• _REQUIRED ACTION_
The response must reproduce exactly every line of the material below holding the word "computer".

• _DATA SUPPLIED_
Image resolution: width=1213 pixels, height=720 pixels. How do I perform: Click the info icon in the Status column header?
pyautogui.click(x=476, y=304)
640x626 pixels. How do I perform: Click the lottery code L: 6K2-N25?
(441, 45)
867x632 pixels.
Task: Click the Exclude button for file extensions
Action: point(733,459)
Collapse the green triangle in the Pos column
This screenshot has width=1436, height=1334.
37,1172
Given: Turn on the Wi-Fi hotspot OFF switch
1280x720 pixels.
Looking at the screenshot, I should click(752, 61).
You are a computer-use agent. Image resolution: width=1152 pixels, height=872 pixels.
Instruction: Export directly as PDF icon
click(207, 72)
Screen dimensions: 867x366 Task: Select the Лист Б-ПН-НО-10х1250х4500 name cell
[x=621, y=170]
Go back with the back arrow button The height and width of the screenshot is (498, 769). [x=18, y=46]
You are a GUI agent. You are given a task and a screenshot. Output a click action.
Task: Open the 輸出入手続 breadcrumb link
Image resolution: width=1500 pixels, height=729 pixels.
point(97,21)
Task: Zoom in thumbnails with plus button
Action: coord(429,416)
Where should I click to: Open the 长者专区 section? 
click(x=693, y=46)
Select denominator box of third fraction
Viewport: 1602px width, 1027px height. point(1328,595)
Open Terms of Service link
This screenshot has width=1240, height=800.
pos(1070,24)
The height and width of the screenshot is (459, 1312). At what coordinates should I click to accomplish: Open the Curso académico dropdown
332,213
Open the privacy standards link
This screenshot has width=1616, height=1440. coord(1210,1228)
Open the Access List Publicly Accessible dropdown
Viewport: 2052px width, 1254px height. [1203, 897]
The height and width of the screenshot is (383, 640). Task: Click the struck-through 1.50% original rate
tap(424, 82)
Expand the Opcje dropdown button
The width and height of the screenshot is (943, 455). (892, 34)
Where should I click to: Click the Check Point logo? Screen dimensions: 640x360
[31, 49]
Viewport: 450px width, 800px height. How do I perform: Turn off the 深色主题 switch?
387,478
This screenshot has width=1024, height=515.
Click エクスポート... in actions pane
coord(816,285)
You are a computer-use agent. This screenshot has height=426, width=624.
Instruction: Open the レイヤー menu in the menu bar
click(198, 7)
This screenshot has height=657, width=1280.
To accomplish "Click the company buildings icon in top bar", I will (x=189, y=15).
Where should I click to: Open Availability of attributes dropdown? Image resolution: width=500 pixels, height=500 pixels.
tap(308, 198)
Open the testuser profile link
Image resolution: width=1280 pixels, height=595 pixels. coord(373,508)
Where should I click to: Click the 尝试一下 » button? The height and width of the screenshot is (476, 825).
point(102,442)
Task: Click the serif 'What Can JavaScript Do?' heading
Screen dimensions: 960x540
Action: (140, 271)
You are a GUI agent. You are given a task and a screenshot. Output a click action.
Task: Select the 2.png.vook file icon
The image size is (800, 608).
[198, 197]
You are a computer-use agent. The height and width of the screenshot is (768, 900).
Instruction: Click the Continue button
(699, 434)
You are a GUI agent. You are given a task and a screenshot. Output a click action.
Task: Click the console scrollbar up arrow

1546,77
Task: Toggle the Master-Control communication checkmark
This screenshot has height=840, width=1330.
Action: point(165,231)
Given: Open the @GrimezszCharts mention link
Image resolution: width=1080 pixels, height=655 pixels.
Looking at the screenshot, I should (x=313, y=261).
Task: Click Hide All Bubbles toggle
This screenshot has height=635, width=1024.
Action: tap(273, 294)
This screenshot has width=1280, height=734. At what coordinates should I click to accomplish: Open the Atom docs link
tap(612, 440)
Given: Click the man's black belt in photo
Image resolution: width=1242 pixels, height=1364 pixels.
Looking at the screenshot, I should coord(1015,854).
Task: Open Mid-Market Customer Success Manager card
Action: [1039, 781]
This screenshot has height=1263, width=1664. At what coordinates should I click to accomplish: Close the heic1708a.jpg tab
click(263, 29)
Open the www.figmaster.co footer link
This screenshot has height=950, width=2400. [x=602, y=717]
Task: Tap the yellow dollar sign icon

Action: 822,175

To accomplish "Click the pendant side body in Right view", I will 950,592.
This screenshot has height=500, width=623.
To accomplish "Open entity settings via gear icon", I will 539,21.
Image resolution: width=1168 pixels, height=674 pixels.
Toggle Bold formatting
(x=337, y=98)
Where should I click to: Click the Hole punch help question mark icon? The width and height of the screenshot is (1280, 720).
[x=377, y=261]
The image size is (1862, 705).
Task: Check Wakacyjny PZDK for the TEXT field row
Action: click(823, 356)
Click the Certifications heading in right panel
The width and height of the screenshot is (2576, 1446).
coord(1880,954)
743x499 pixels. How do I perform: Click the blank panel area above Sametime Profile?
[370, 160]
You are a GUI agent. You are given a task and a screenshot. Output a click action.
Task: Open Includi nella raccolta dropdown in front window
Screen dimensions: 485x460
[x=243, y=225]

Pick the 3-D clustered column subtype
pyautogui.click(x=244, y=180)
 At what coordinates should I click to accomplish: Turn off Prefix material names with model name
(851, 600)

• _ANSWER TO THE EXERCISE_
You are a computer-use agent. Image resolution: width=1152 pixels, height=872 pixels.
You are a computer-use agent. This screenshot has height=426, width=624.
You are a computer-use agent. The height and width of the screenshot is (768, 900).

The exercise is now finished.